### [TEXT BLOCK]
++++++++

If you’re a startup and you want to approach a VC, the first thing you probably will do is a google search on venture capital firms in Saudi Arabia or top venture capital firms in Saudi Arabia. Let’s say you do meet with one of those VCs and they do decide to invest in you, what do you need to pay attention to?
Below are a few things we recommend you pay attention to:
What are term sheets for and what issues do you need to consider. Term sheets are non-binding even if the founders sign it. It is like a letter of intent, a memorandum of understanding (or MOU), or heads of terms. Startups need to pay attention to the word non-binding, which should appear as a clause at the end of the contract. The idea behind the term sheets is that it encourages the parties to focus on the important commercial matters in the transaction at an early stage. Some venture capital firms in Saudi Arabia may want to have a binding term sheet right away. In other words, once the term sheet is signed the terms set out in the term sheet develop into the ‘shareholders agreement’ that sets out all the commercial rights and commitments by the existing shareholders and the new third party investor in the company.
The investment will only happen once the investee company and the founders have signed a variety of different fundraising documents like subscription agreement and shareholders agreement to give effect to the investment and set out the terms of the shareholders post-investment respectively. This is a binding contract, so it’s crucial to ensure the subscription agreement is simple, identifying the important principals.

++++++++

### [TO-DO LIST]
1. Answer these questions from the passage on venture capital term sheets, one line each, marked (a), (b), (c):
(a) What three kinds of documents is a term sheet compared to?
(b) Where should the non-binding clause appear?
(c) Which two fundraising documents are given as examples?
2. Decide whether each statement agrees with the passage on venture capital term sheets. Answer yes or no, and quote the deciding words.
(a) A term sheet becomes binding once the founders sign it.
(b) Some venture capital firms in Saudi Arabia may want a binding term sheet right away.
(c) The investment takes place before the fundraising documents are signed.
3. Write out the passage on venture capital term sheets word for word, starting at "Below are a" and ending at "in the company.".

### [DATA EXTRACT]
++++++++

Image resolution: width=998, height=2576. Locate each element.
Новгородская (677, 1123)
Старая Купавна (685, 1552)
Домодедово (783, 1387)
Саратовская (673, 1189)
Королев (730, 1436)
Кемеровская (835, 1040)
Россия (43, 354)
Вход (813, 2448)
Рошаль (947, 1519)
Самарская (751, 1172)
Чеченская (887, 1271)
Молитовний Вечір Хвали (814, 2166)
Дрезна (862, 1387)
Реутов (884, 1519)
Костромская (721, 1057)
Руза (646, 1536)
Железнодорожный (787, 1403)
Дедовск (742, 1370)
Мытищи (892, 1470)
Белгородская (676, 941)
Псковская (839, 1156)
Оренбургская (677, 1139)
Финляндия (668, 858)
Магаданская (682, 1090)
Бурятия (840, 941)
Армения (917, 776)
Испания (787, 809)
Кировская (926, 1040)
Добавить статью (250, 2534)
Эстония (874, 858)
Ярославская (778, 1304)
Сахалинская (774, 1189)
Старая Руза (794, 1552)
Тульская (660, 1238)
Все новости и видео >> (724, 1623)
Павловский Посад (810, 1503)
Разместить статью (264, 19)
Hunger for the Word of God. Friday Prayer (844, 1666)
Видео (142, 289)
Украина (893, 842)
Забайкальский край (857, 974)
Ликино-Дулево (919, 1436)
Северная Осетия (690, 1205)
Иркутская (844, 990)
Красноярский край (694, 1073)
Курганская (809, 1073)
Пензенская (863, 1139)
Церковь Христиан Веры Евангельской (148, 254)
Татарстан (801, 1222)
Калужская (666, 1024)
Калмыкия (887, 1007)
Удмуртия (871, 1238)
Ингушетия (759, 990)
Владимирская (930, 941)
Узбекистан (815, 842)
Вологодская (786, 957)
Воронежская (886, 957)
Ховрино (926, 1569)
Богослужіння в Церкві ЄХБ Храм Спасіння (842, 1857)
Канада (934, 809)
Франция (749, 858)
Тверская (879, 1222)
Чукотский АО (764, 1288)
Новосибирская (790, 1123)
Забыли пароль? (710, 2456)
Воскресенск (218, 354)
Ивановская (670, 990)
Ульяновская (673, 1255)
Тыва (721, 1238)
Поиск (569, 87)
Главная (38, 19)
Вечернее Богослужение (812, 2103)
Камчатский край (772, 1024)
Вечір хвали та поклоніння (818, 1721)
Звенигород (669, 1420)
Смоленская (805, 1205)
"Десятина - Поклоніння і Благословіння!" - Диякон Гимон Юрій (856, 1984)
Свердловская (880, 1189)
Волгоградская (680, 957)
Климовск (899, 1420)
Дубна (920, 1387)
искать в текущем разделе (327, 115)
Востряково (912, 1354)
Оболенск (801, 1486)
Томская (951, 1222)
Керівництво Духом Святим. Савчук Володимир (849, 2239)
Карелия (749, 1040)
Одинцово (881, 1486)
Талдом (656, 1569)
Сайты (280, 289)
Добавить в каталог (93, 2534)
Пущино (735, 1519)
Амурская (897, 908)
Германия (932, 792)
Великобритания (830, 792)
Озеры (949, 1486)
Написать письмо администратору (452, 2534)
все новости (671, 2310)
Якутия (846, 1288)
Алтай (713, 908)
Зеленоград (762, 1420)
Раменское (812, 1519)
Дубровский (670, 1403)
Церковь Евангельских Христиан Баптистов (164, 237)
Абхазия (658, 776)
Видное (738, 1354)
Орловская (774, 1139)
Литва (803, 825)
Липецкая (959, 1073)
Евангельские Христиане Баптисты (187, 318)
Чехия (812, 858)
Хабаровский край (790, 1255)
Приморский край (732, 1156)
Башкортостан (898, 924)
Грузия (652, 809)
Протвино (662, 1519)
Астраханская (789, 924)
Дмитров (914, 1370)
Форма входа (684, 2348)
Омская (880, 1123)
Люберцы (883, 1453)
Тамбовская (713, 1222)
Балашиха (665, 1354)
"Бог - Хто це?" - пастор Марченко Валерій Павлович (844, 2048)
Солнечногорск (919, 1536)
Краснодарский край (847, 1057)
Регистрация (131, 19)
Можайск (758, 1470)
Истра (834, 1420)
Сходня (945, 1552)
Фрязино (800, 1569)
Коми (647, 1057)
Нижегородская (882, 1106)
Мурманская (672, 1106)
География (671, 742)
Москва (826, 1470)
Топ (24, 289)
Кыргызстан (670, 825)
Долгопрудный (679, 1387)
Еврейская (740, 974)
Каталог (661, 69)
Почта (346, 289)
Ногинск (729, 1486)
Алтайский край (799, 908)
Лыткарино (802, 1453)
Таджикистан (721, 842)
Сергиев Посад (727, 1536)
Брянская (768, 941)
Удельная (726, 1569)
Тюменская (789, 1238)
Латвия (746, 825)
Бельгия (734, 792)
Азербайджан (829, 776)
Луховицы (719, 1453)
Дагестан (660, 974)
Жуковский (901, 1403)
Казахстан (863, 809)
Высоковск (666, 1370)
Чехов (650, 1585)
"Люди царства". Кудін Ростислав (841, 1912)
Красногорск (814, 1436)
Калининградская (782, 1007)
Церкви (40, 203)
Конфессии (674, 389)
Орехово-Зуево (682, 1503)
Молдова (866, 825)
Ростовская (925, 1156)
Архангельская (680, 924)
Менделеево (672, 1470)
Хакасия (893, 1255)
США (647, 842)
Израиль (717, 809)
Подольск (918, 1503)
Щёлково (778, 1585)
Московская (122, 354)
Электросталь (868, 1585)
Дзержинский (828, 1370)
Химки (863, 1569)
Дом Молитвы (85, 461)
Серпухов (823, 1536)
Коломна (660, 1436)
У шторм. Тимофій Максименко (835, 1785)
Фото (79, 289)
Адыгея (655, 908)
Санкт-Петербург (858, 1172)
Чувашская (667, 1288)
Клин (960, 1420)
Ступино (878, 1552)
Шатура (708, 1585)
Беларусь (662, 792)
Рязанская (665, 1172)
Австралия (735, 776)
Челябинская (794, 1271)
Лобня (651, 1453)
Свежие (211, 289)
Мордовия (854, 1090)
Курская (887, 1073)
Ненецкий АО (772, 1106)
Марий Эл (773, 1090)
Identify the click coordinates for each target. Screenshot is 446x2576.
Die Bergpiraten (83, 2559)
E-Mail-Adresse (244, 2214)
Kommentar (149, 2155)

++++++++

### [ANSWERS TO EACH TASK]
1.
(a) A letter of intent, a memorandum of understanding (or MOU), or heads of terms.
(b) At the end of the contract.
(c) The subscription agreement and the shareholders agreement.

2.
(a) No: "Term sheets are non-binding even if the founders sign it."
(b) Yes: "Some venture capital firms in Saudi Arabia may want to have a binding term sheet right away."
(c) No: "The investment will only happen once the investee company and the founders have signed a variety of different fundraising documents"

3.
Below are a few things we recommend you pay attention to:
What are term sheets for and what issues do you need to consider. Term sheets are non-binding even if the founders sign it. It is like a letter of intent, a memorandum of understanding (or MOU), or heads of terms. Startups need to pay attention to the word non-binding, which should appear as a clause at the end of the contract. The idea behind the term sheets is that it encourages the parties to focus on the important commercial matters in the transaction at an early stage. Some venture capital firms in Saudi Arabia may want to have a binding term sheet right away. In other words, once the term sheet is signed the terms set out in the term sheet develop into the ‘shareholders agreement’ that sets out all the commercial rights and commitments by the existing shareholders and the new third party investor in the company.